* Your goal *
Write the records out exactly as they read, but not the pictures.
Records shown: Begin
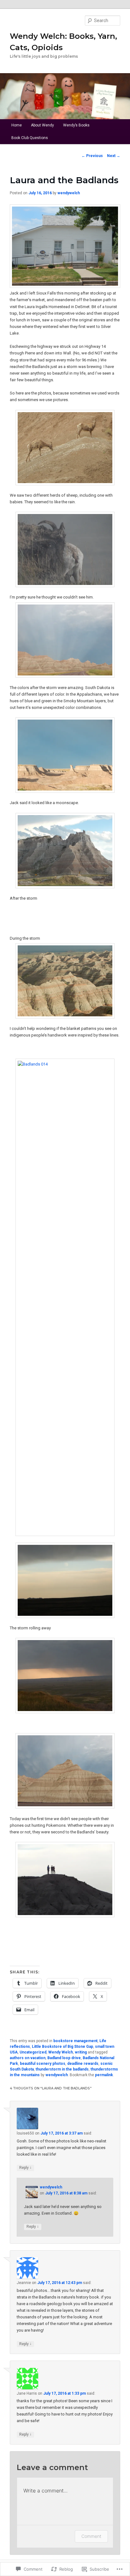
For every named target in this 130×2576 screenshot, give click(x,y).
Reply (25, 2167)
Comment (91, 2536)
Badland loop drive (64, 2058)
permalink (104, 2075)
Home (16, 125)
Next (113, 156)
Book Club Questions (29, 138)
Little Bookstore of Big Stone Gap (62, 2046)
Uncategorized (33, 2052)
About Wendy (42, 125)
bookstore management (75, 2041)
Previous (92, 156)
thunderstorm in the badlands (62, 2069)
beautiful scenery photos (42, 2063)
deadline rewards (82, 2063)
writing (81, 2052)
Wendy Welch (60, 2052)
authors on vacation (27, 2058)
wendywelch (68, 193)
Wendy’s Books (76, 125)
Records shown: End
* Your response *
For every named target in this 130×2576 screenshot, give click(x,y).
Reply (25, 2167)
Comment (91, 2536)
Badland loop drive (64, 2058)
permalink (104, 2075)
Home (16, 125)
Next (113, 156)
Book Club Questions (29, 138)
Little Bookstore of Big Stone Gap (62, 2046)
Uncategorized (33, 2052)
About Wendy (42, 125)
bookstore management (75, 2041)
Previous (92, 156)
thunderstorm in the badlands (62, 2069)
beautiful scenery photos (42, 2063)
deadline rewards (82, 2063)
writing (81, 2052)
Wendy Welch (60, 2052)
authors on vacation (27, 2058)
wendywelch (68, 193)
Wendy’s Books (76, 125)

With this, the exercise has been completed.